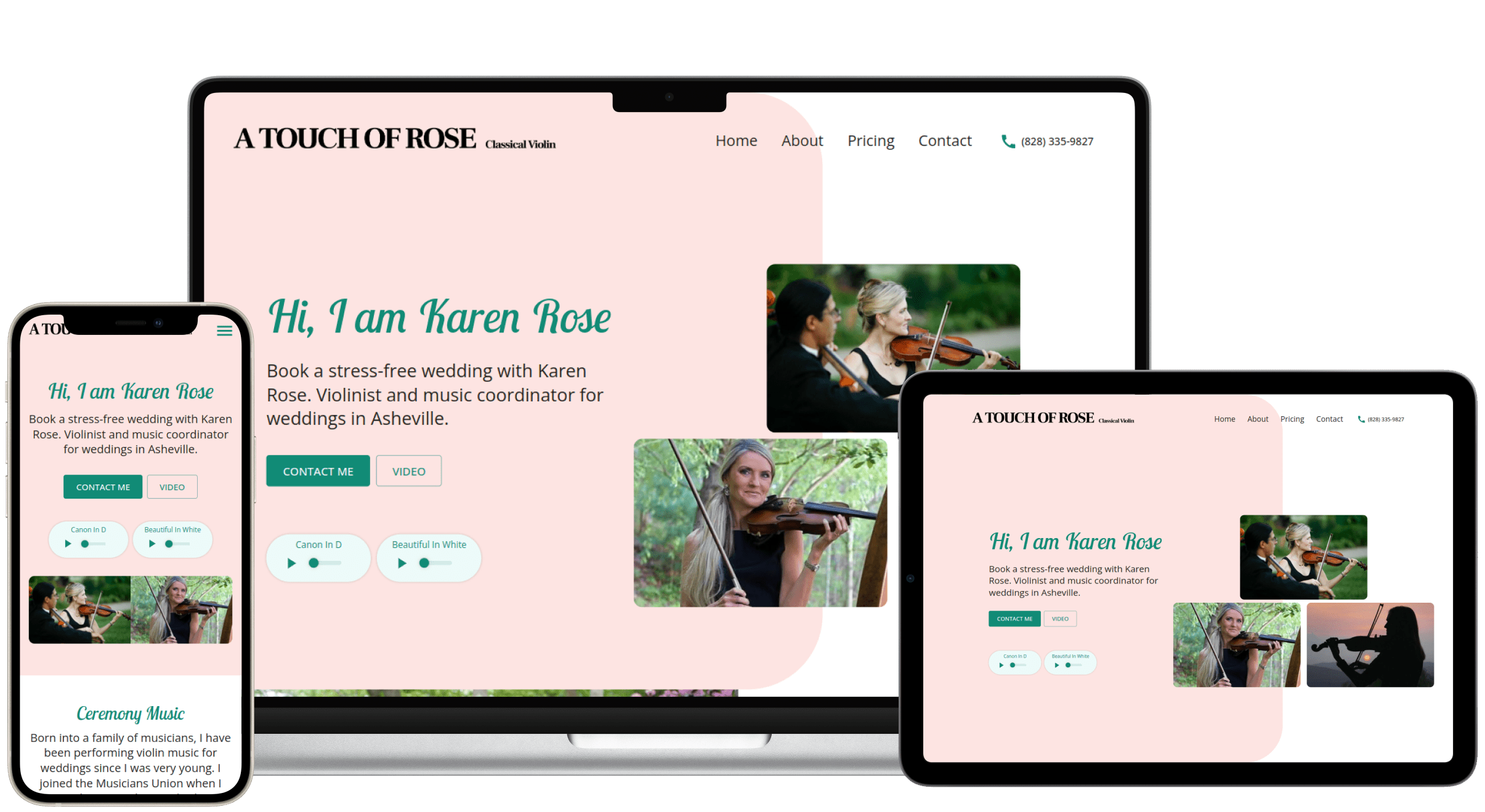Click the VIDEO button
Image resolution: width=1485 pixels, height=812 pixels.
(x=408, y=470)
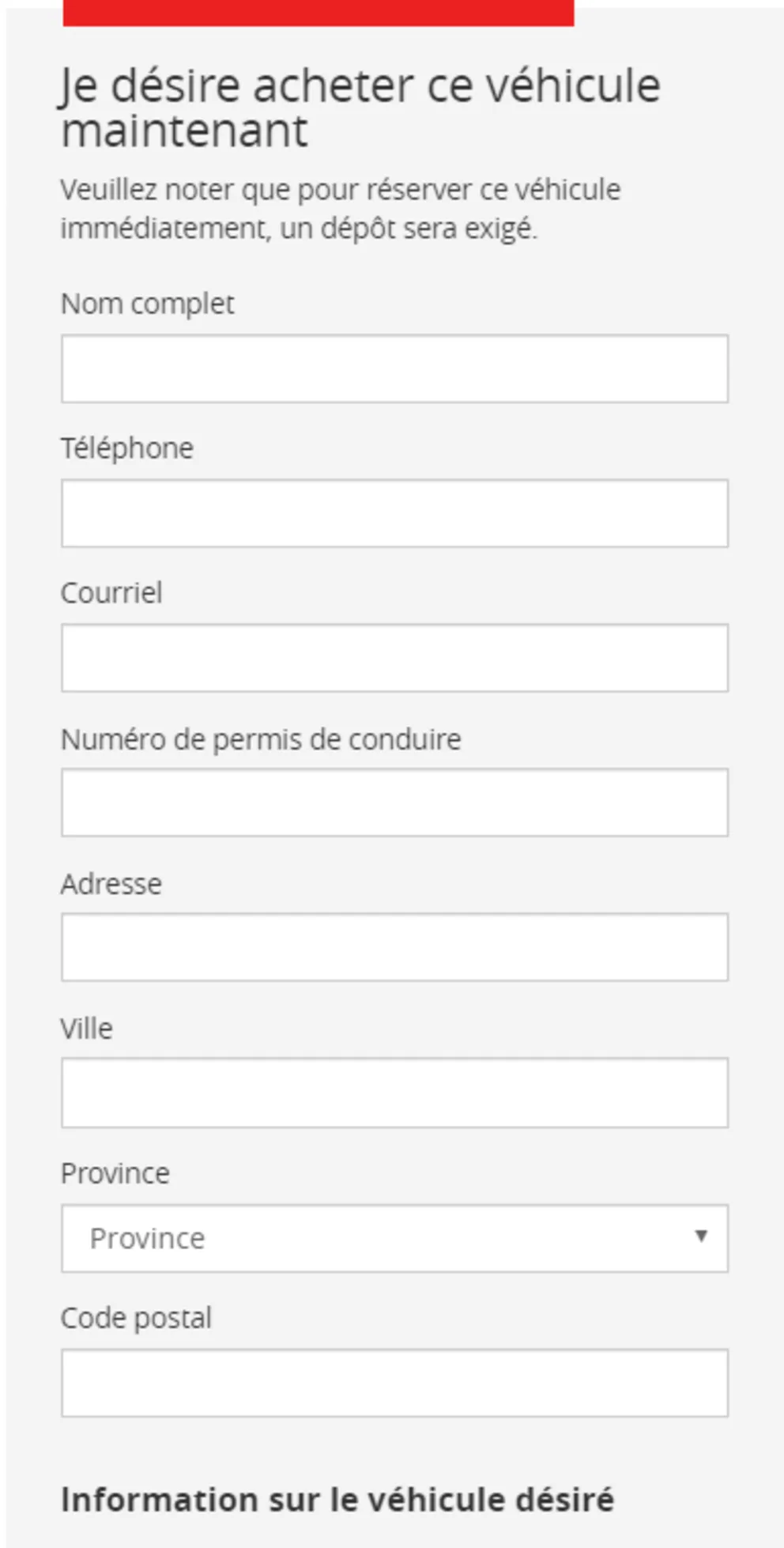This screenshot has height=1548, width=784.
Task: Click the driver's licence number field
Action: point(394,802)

• • • • •

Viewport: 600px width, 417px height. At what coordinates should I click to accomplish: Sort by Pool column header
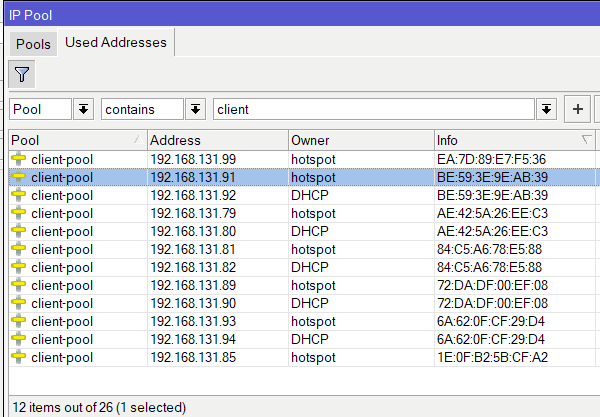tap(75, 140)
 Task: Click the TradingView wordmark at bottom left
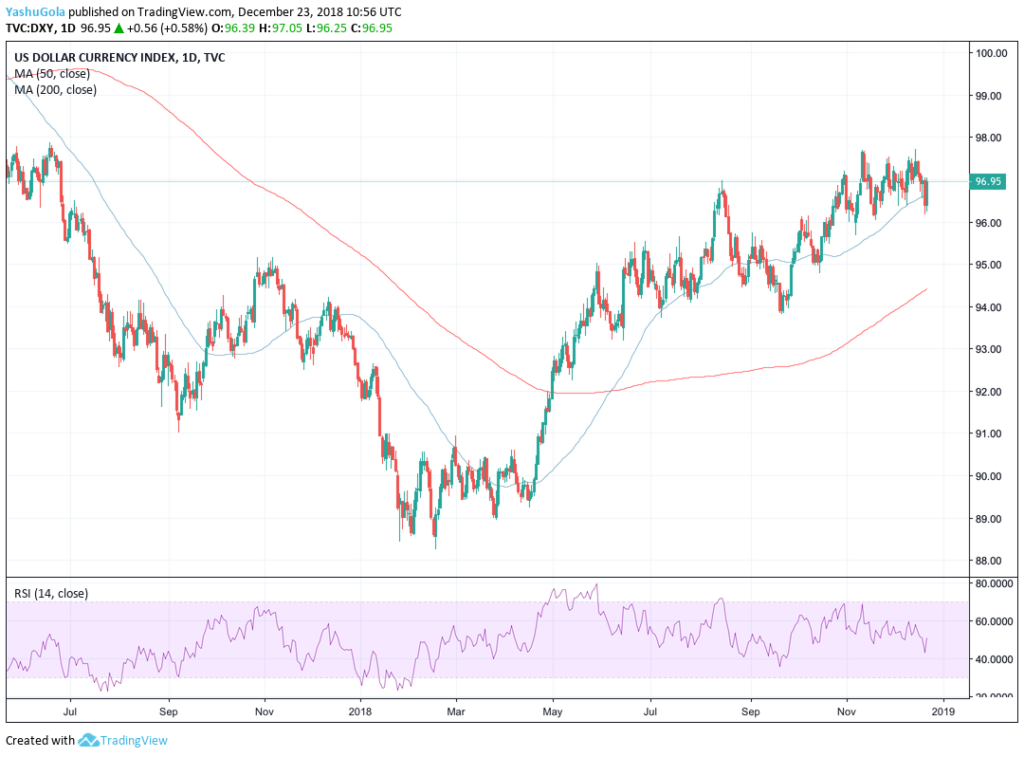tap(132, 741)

• • • • •

# WRITTEN REQUEST
Quote the items from the line containing "Click the VIDEO button" through the line containing "Action: point(394,802)", both included, and leave the pictures out of the answer.

# FULL RESPONSE
Click the VIDEO button
Image resolution: width=1485 pixels, height=812 pixels.
(x=408, y=470)
This screenshot has height=1548, width=784.
Task: Click the driver's licence number field
Action: point(394,802)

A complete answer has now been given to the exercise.